◆ Défi A: Les énoncés suivants concordent-ils avec l’extrait sur le parcours des Ath Waghlis ? Répondez à chacun par oui ou non, en citant les mots du texte qui tranchent : (i) Gemihab est un groupe d’étude consacré à l’histoire des mathématiques à Bougie médiévale ; (ii) le circuit ne porte que sur le patrimoine matériel de la tribu ; (iii) le legs culturel mis en avant est largement connu du public.
◆ Défi B: Prolongez l’extrait sur le parcours des Ath Waghlis en reprenant après sa dernière phrase.

A la faveur du Mois du Patrimoine, l’Association Gemihab (groupe d’étude sur l’histoire des mathématiques à Bougie médiévale) annonce le lancement d’un parcours historique et culturel à travers la wilaya de Béjaïa. Cette initiative consiste à proposer un circuit de découverte du patrimoine matériel et immatériel de la tribu des Ath
Waghlis, l’une des plus importantes de l’histoire de la région. Les organisateurs veulent rendre visible un legs culturel généralement méconnu qui comprend des pièces archéologiques, un patrimoine oral riche, des traditions diverses ainsi que quelques grands noms de l’histoire, de la théologie ou de la culture.

◆ Données:
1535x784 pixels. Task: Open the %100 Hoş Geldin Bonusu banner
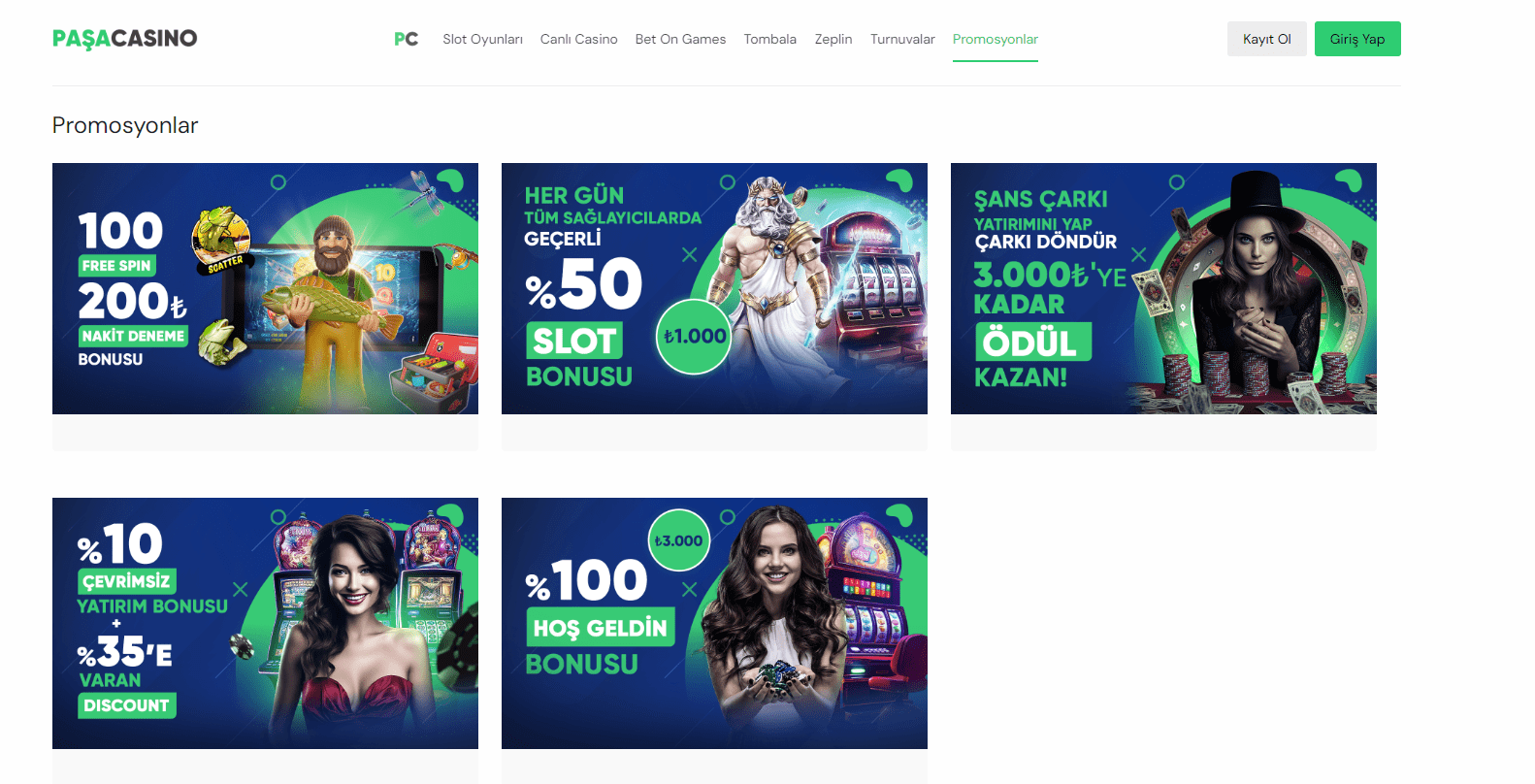pyautogui.click(x=714, y=623)
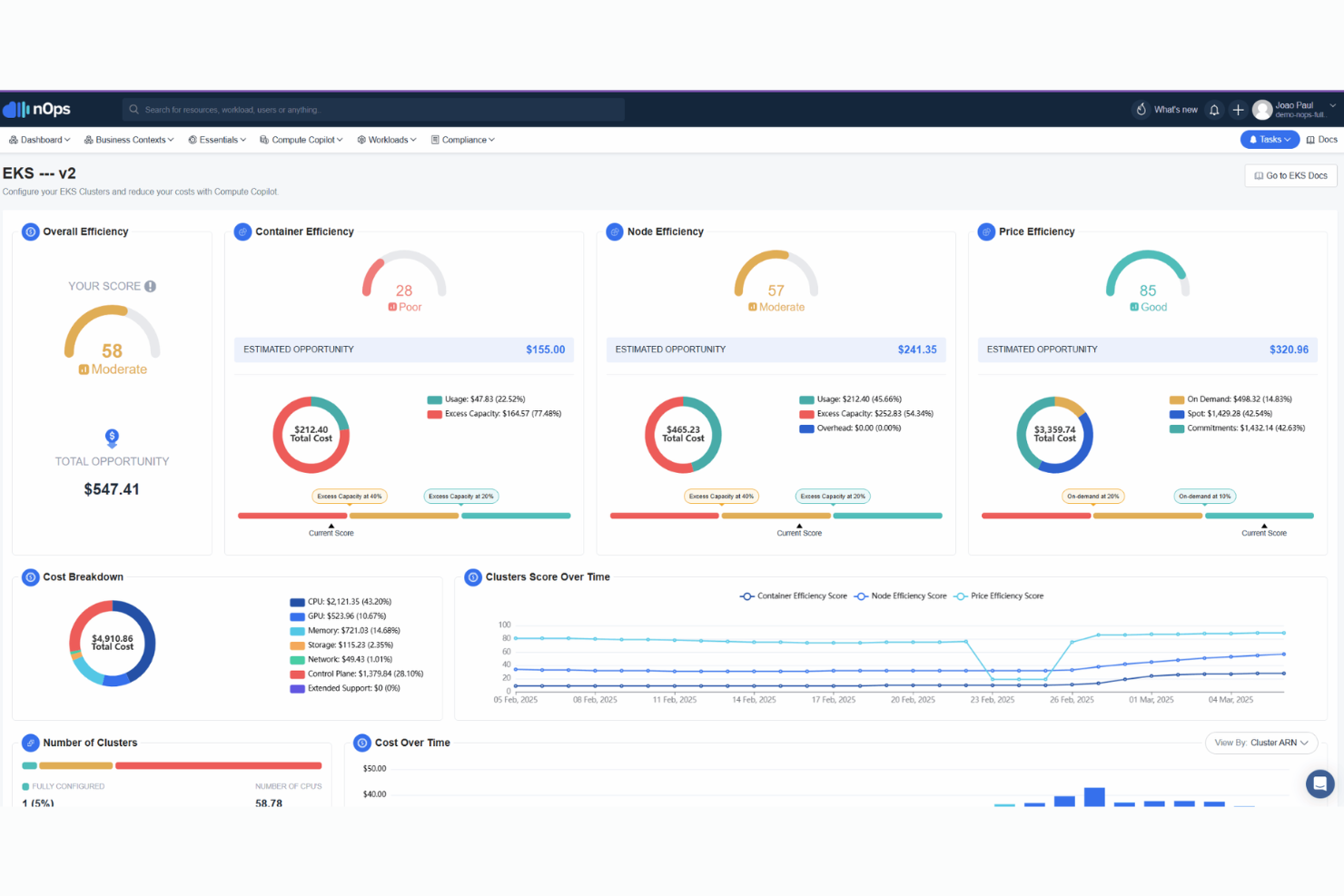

◆ Réponse finale A:
(i) Oui : « groupe d’étude sur l’histoire des mathématiques à Bougie médiévale ».
(ii) Non : « patrimoine matériel et immatériel de la tribu des Ath Waghlis ».
(iii) Non : « un legs culturel généralement méconnu ».

◆ Réponse finale B:
Depuis l’Antiquité, le territoire des Ath Waghlis a connu une activité humaine dense. Des stèles en ont apporté la preuve archéologique, et notamment celles découvertes à Maloussa (Sidi Aïch) en 1968 et à Azaghar (Semaoun) en 2009. Cette présence ancienne s’est prolongée à travers la tribu des Ath Waghlis dont le territoire était un lieu de passage obligé à l’époque romaine (ruines signalées à Tilouacadi, El Flaye et El Kseur) et à l’époque médiévale comme en attesta le géographe El-Idrissi en décrivant les voies de communication de la période hammadite. Durant la période ottomane, cette tribu avait refusé de payer l’impôt aux janissaires turcs. Aux débuts de la colonisation française, en 1847, elle affronta les troupes du Maréchal Bugeaud entraînées et suréquipées.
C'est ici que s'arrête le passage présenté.